Outro princípio muito parecido com os
demais é o da Consunção (ou da Absorção).
Porém, nele é o fato, e não a norma,mais grave e mais amplo que engloba outros
menos graves e menos amplos. Exemplo: um sujeito que falsifica identidade para
praticar estelionato.
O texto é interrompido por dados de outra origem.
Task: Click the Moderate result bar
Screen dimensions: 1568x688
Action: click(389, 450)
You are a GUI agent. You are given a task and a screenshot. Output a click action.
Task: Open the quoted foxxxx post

Este só responderá pelo crime de estelionato e não pelo
de falsificação de documento, conforme entendimento da súmula 17 do Superior
Tribunal de Justiça: “Quando o falso se exaure no estelionato, sem mais
potencialidade lesiva, é por este absorvido”.
Como forma de exemplificar o assunto,
finalizo meu texto com uma ementa do STJ que menciona justamente esse último
princípio visto.
Dados Gerais
Processo: AgRg
no REsp 1350276 MG 2012/0220929-8
Relator (a):
Ministro MARCO AURÉLIO BELLIZZE
Julgamento:
14/05/2013
Órgão Julgador:
T5 – QUINTA TURMA
Ementa
AGRAVO REGIMENTAL EM RECURSO ESPECIAL.FALSIDADE IDEOLÓGICA E
USO DE DOCUMENTO FALSO. APRESENTAÇÃO DE RECIBO MÉDICO IDEOLOGICAMENTE FALSOA
AUTORIDADE FAZENDÁRIA, NO BOJO DE AÇÃO FISCAL MOVIDA CONTRA TERCEIRO.
INEQUÍVOCO INTENTO DE JUSTIFICAR DESPESA INVERÍDICA NOTICIADA AO FISCO EM
MOVIMENTO ANTERIOR, VISANDO A REDUÇÃO OU O NÃO PAGAMENTODO TRIBUTO DEVIDO. MERO
EXAURIMENTO. PRINCÍPIO DA CONSUNÇÃO.
1. Apresentação de recibo ideologicamente falso quando o
contribuinte é chamado a comprovar as declarações prestadas em momento anterior
não poderia ter outra finalidade senão a de justificar despesa noticiada ao
fisco, visando a redução ou o não pagamento de tributo devido – prática ilícita
prevista na Lei nº 8.137/90. Ainda que essa ação tenha se dado no bojo de
procedimento fiscal instaurado contra terceira pessoa, tratando-se de mero
exaurimento da conduta necessária para a sonegação fiscal, inexiste, por essa
razão, potencialidade lesiva para o cometimento de outros crimes, o que atrai a
incidência do instituto da consunção.
2. Agravo regimental a que se nega provimento.